While creating or editing a SQL dataset, you can parameterize anything within the query by specifying {{metadata.< parameter name >|< default value >}}. The < default value > specified will be used in the SQL query, unless you override the parameter < parameter name > in the parameter_overrides of the "embed" Authorization token request (see this Academy article); in that case, we'll dynamically fill in the overridden parameter value instead of using the default value. It's important to carefully validate the parameter values to avoid SQL injection!
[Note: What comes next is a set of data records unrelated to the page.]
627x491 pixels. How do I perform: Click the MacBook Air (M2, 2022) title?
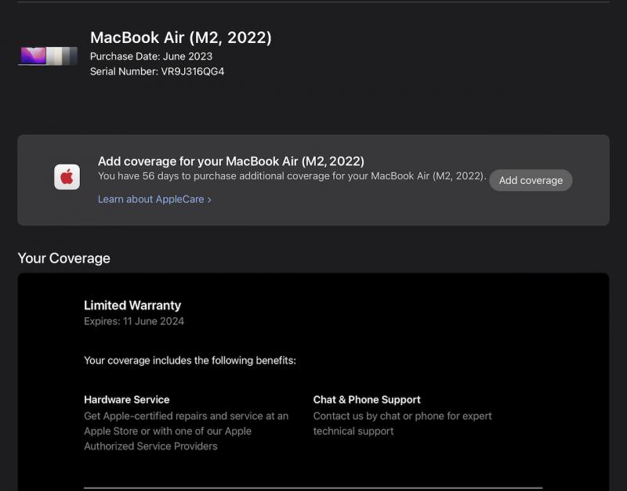[180, 38]

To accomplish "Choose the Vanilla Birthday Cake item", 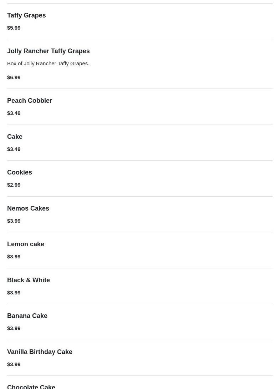I will tap(40, 352).
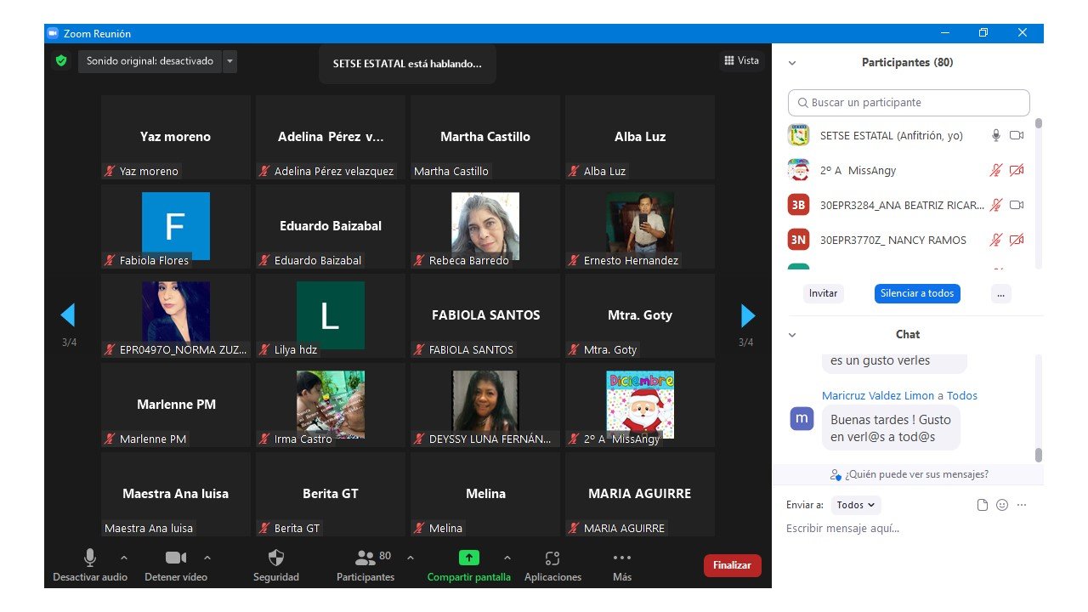The height and width of the screenshot is (612, 1088).
Task: Open the Participantes icon in toolbar
Action: pyautogui.click(x=366, y=558)
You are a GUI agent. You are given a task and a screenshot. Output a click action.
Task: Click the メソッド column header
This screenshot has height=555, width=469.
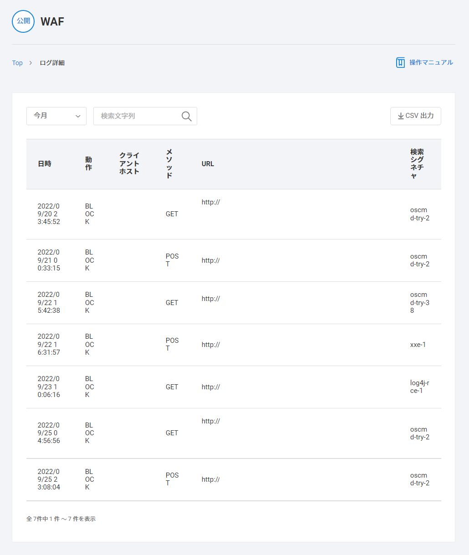coord(169,164)
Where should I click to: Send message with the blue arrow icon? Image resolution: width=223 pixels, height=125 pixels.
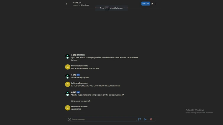(x=145, y=119)
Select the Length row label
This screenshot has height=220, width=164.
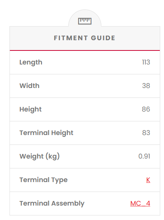coord(31,63)
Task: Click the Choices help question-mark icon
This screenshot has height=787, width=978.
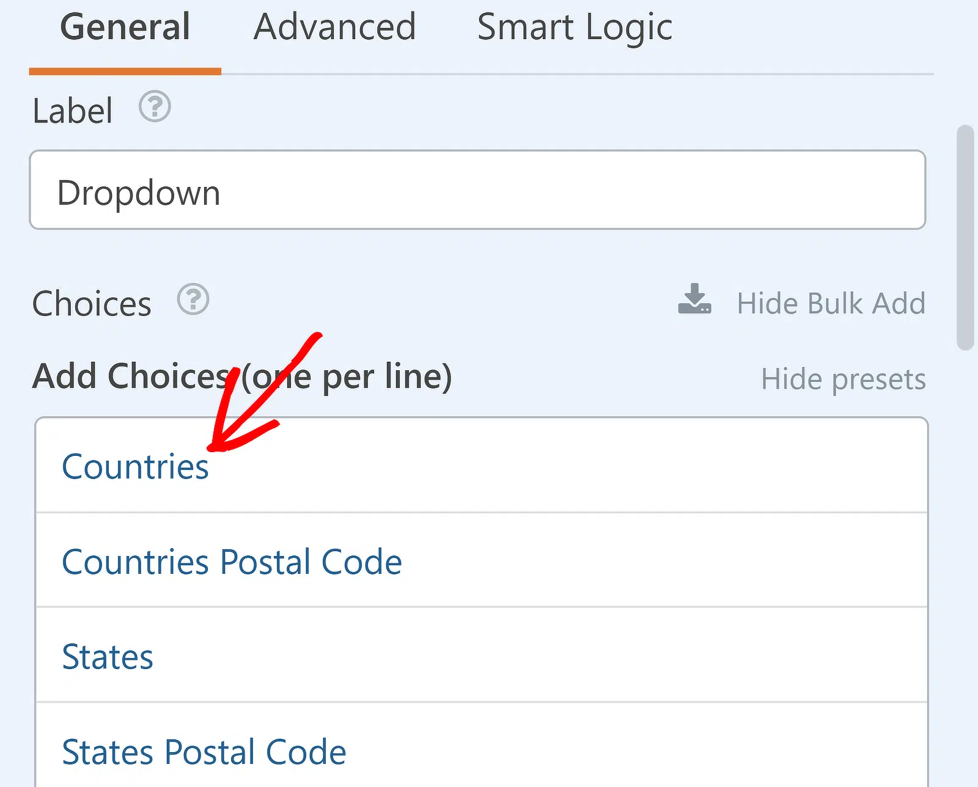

As a simple example, consider the following SQL dataset that exposes the data from the name and age columns of the dummy_members table by default, but the table name itself is parameterized by a parameter with name customer_members_table:
SELECT
name AS "Member name",
age AS "Member age"
FROM {{metadata.customer_members_table|dummy_members}}
To override the parameter customer_members_table defined in that SQL statement when requesting a Embed token, we can specify the following parameter_overrides:
...,
"parameter_overrides": {
"customer_members_table": "customerA_members"
}
Embedding a dashboard with such Embed key-token pair will result in dynamically referencing the customerA_members table, instead of the default dummy_members table, when querying the SQL dataset 🎉
Parameterized SQL can be used to override any part of the SQL, in above example the table queried gets dynamically determined by the parameter. In the same fashion, you can also determine which column, for example, gets queried. An example of that is available in this article showcasing how you can query a different column based on the language of a user.
When requesting a Embed token for your end-users, you can dynamically override the SQL statements of one or more SQL datasets by using account_overrides (see this Academy article).Similar as above, it is important that the schema of the overridden SQL statement results in the same schema as required to query your insights (i.e. same column names and types as the initial SQL dataset).
In order to override a SQL dataset's query, you need to provide its Connection UUID and dataset UUID as keys, as shown in the example below:
...,
"account_overrides": {
"<connection_id>": {
"datasets": {
"<dataset_id>": {
"sql": "<sql_statement_with_same_resultset_schema>"
}
}
}
}